Isolation and characterization of Actinomyces viscosus mutants defective in binding salivary proline-rich proteins.


Recent studies have provided evidence for human salivary proline-rich proteins (PRPs) serving as potential receptors in the acquired pellicle for Actinomyces viscosus type 1 fimbriae. We report here the isolation of mutants derived from A. viscosus T14V-J1 which are defective in binding to PRPs partially purified from parotid gland saliva. Mutagenesis with ethyl methanesulfonate preceded enrichment for cells nonreactive with PRPs by successive adsorptions with PRP-treated latex beads. Screening was accomplished by random selection of 250 isolated colonies from each of four enrichment cycles and reaction with PRP-treated latex beads in microtiter plates. Two mutants of independent origin were examined for adherence to hydroxyapatite treated with either PRPs, proline-rich glycoproteins, deglycosylated proline-rich glycoproteins, or whole saliva.
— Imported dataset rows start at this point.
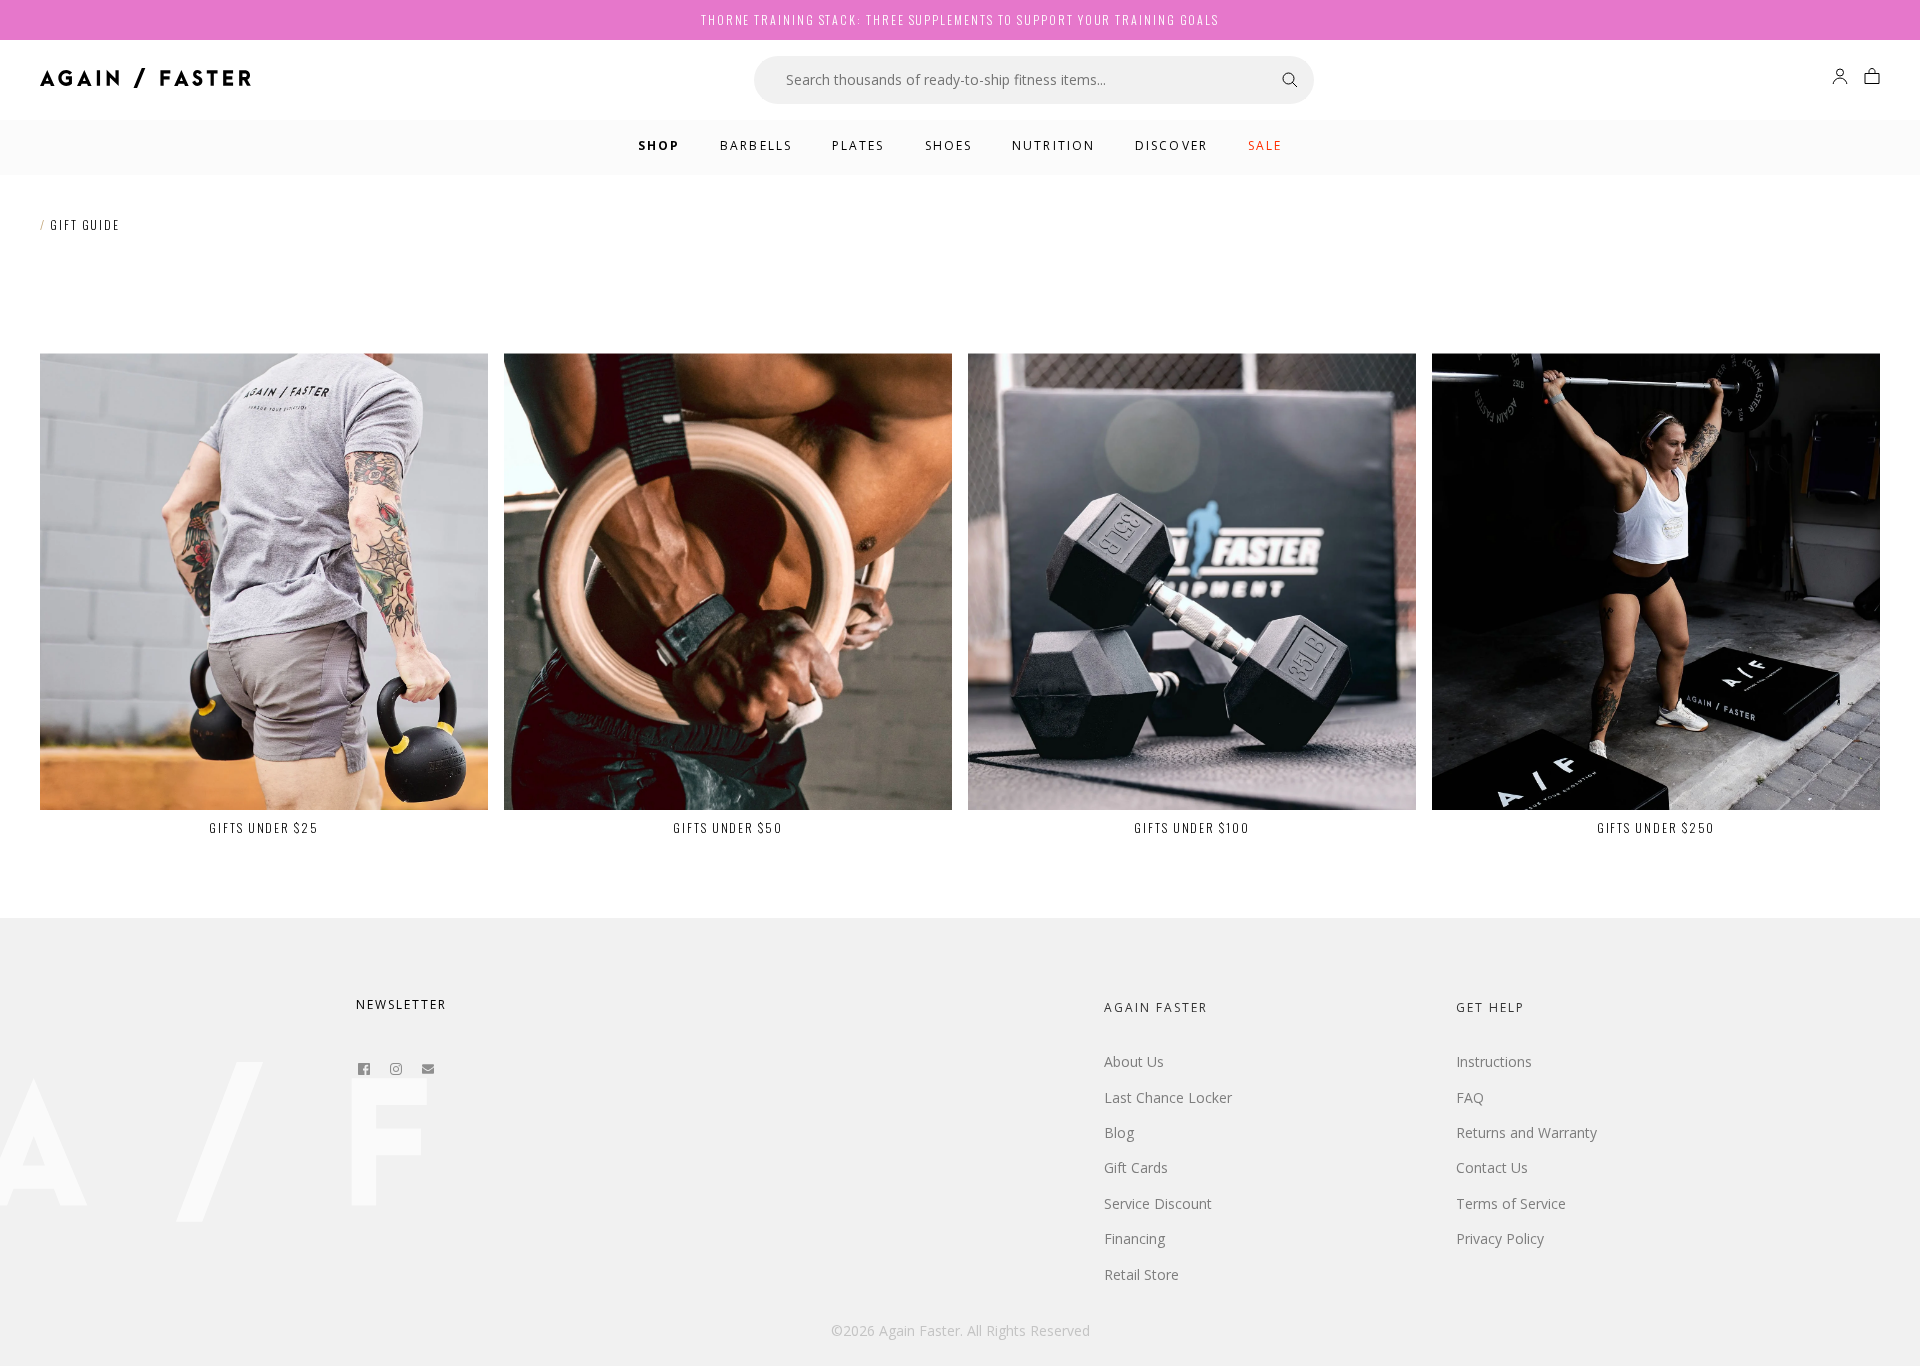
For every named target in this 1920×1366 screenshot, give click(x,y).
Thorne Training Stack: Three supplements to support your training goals (960, 19)
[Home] (145, 80)
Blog (1119, 1132)
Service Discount (1158, 1203)
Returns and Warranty (1526, 1132)
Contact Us (1492, 1167)
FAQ (1470, 1097)
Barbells (756, 145)
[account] (1840, 79)
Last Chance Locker (1168, 1097)
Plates (858, 145)
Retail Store (1141, 1274)
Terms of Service (1511, 1203)
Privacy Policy (1500, 1238)
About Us (1134, 1061)
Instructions (1494, 1061)
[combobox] (1010, 80)
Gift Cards (1136, 1167)
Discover (1171, 145)
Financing (1134, 1238)
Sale (1265, 145)
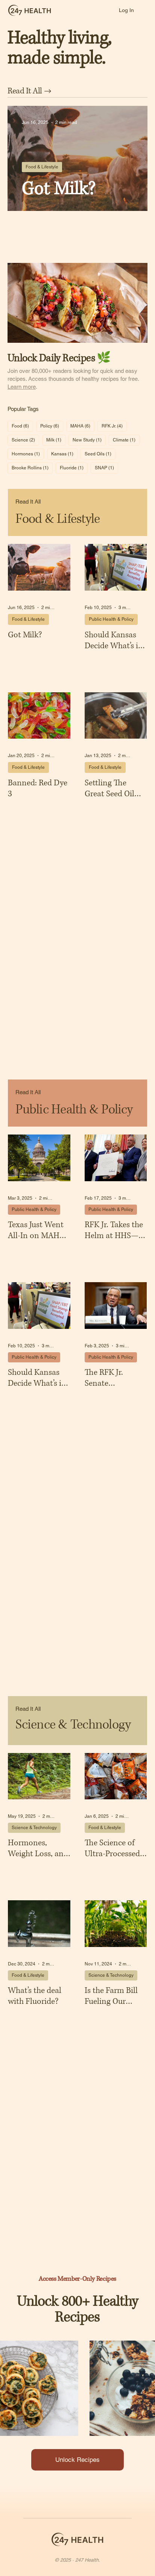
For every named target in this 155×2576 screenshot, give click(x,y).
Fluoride (74, 467)
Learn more (22, 386)
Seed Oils (100, 454)
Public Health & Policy (111, 619)
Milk (55, 440)
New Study (89, 440)
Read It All (28, 501)
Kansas (64, 454)
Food (22, 426)
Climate (126, 440)
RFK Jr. (114, 426)
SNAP (106, 467)
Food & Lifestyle (42, 166)
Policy (51, 426)
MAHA (82, 426)
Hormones (28, 454)
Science (25, 440)
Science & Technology (34, 1827)
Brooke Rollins (32, 467)
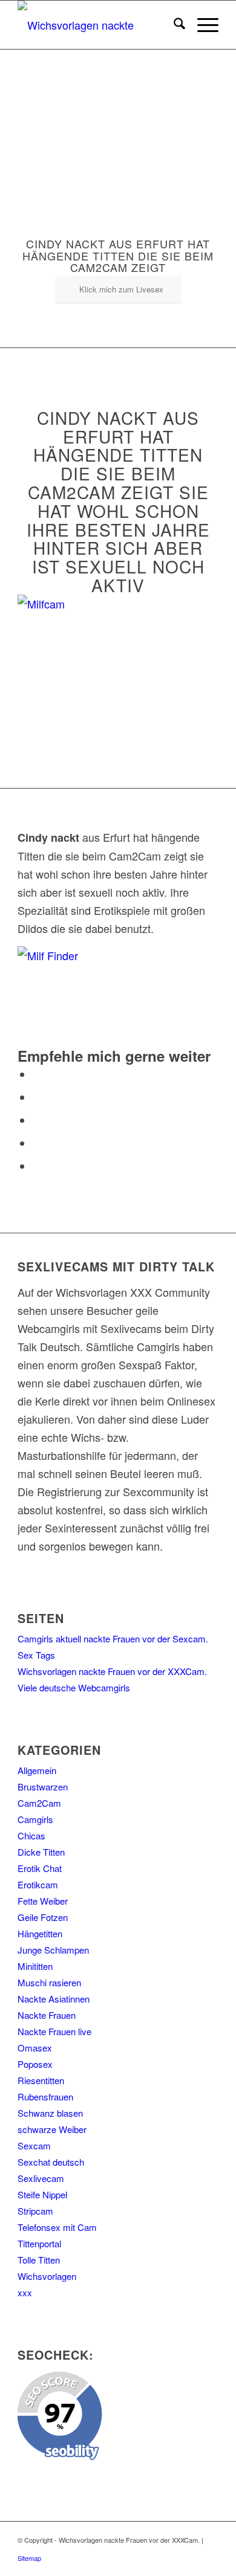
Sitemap (29, 2558)
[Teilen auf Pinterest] (37, 1143)
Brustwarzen (43, 1786)
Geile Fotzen (43, 1917)
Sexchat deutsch (51, 2161)
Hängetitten (40, 1933)
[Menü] (201, 25)
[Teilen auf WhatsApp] (37, 1120)
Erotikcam (38, 1884)
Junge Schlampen (53, 1949)
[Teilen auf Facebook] (37, 1074)
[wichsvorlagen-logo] (98, 25)
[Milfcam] (93, 604)
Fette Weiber (43, 1900)
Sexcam (34, 2145)
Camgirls (35, 1819)
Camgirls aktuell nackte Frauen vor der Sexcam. (113, 1638)
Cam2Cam (39, 1802)
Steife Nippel (42, 2194)
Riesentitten (41, 2080)
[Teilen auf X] (37, 1097)
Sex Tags (36, 1654)
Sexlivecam (41, 2178)
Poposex (35, 2064)
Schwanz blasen (50, 2112)
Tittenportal (39, 2243)
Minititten (35, 1966)
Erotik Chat (40, 1868)
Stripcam (35, 2210)
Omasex (35, 2047)
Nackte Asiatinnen (54, 1998)
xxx (25, 2292)
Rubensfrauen (45, 2096)
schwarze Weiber (52, 2129)
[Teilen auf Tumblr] (37, 1166)
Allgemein (37, 1770)
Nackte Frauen (47, 2015)
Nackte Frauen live (54, 2031)
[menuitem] (173, 25)
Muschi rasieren (49, 1982)
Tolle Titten (39, 2259)
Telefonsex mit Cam (57, 2227)
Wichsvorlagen (47, 2276)
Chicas (31, 1835)
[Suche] (173, 25)
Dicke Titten (41, 1851)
Additional surface properties that were examined included agglutination with polyclonal antisera to type 1 and type 2 fimbriae, agglutination by a monoclonal antibody to type 1 fimbriae that inhibits adherence of the parent strain to saliva-treated hydroxyapatite, the ability to bind monoclonal antibody to the type 1 fimbrial subunit, and lactose-reversible coaggregation with Streptococcus sanguis 34. Both mutants exhibited reduced binding to hydroxyapatite treated with whole saliva or salivary protein preparations but were still capable of reaction with antiserum to type 1 and type 2 fimbriae. In addition, these mutants possessed the ability to bind monoclonal antibody to the type 1 fimbrial subunit in amounts comparable to the amount bound by the parent strain but were not agglutinated by the adherence-inhibiting monoclonal antibody. When considered with previously published data, these results suggest that an adhesive molecule is probably associated with type 1 fimbriae and allows for the interaction of A. viscosus with constituents in the salivary pellicle.